Dataset records
┌────────

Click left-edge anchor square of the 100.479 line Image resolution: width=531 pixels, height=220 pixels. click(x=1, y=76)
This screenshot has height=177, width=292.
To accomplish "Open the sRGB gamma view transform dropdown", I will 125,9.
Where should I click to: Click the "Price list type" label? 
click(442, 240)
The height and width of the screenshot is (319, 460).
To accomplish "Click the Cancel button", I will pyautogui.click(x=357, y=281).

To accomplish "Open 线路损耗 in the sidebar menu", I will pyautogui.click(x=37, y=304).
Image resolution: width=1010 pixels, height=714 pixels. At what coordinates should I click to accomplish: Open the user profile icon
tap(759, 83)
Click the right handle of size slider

└────────
┌────────

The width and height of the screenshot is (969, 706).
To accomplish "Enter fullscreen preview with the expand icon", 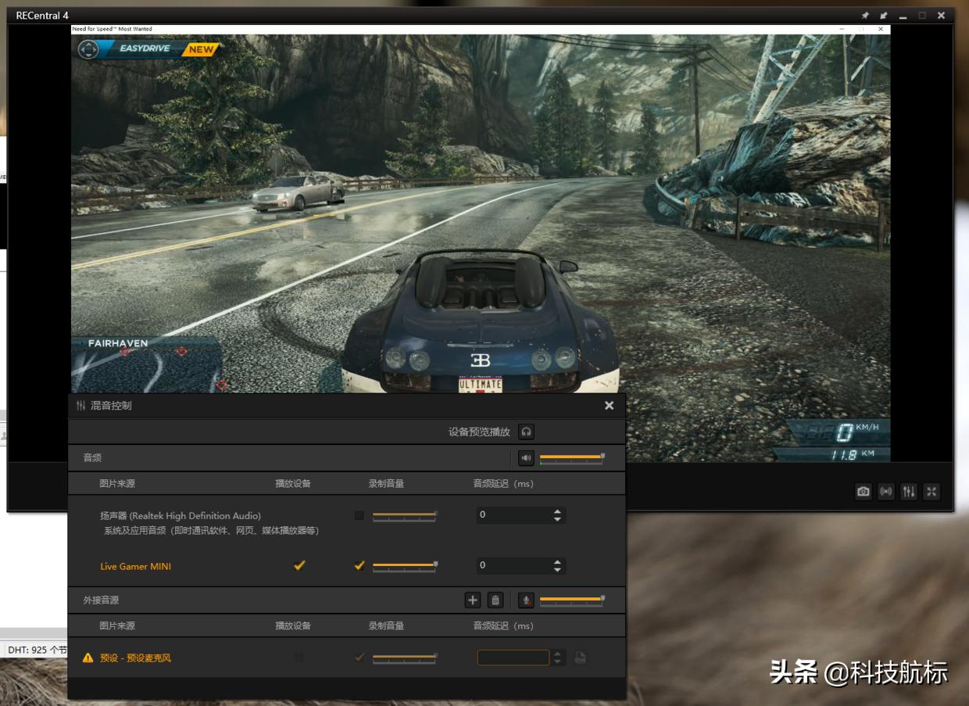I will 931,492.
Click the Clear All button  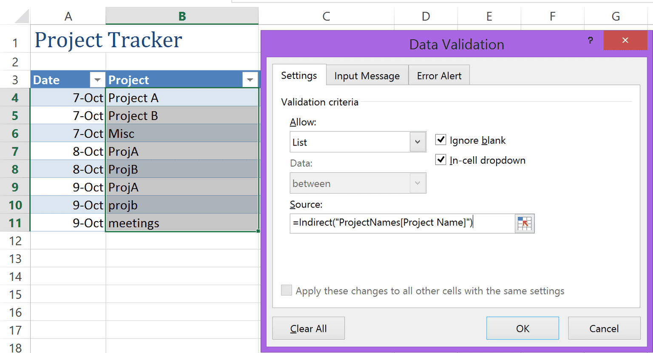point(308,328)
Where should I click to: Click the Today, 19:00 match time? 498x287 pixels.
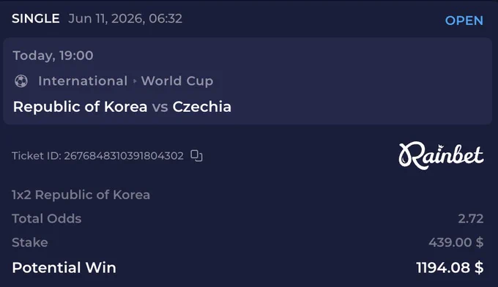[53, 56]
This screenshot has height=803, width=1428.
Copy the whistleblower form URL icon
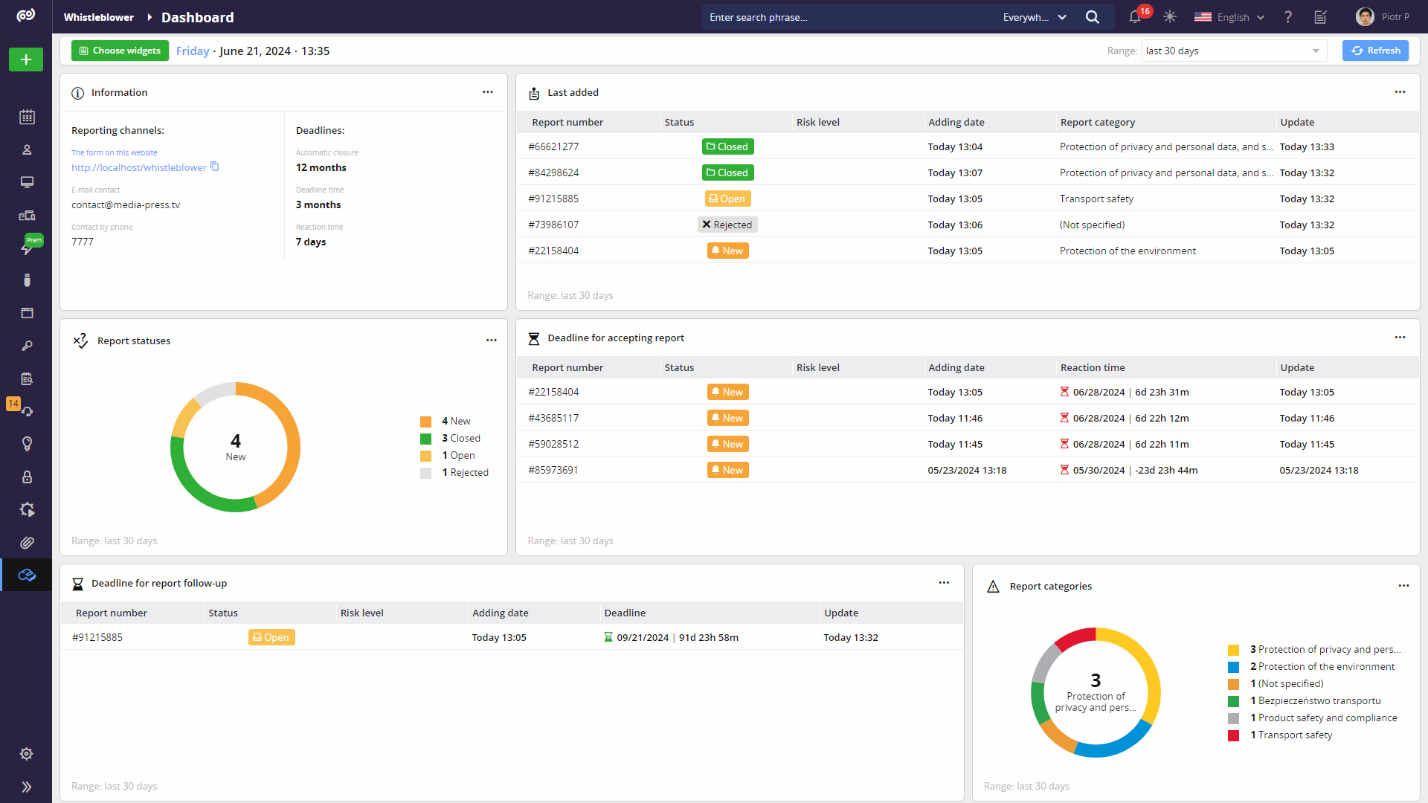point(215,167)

└────────

* Aim of the task: Please output the lines from the line with "This screenshot has height=177, width=292." to the line with "Click the right handle of size slider" as a Markdown table with the columns No. and Line, skipping any blank lines.

* Answer to the problem:
| No. | Line |
|---|---|
| 1 | This screenshot has height=177, width=292. |
| 2 | To accomplish "Open the sRGB gamma view transform dropdown", I will 125,9. |
| 3 | Where should I click to: Click the "Price list type" label?  |
| 4 | click(442, 240) |
| 5 | The height and width of the screenshot is (319, 460). |
| 6 | To accomplish "Click the Cancel button", I will pyautogui.click(x=357, y=281). |
| 7 | To accomplish "Open 线路损耗 in the sidebar menu", I will pyautogui.click(x=37, y=304). |
| 8 | Image resolution: width=1010 pixels, height=714 pixels. At what coordinates should I click to accomplish: Open the user profile icon |
| 9 | tap(759, 83) |
| 10 | Click the right handle of size slider |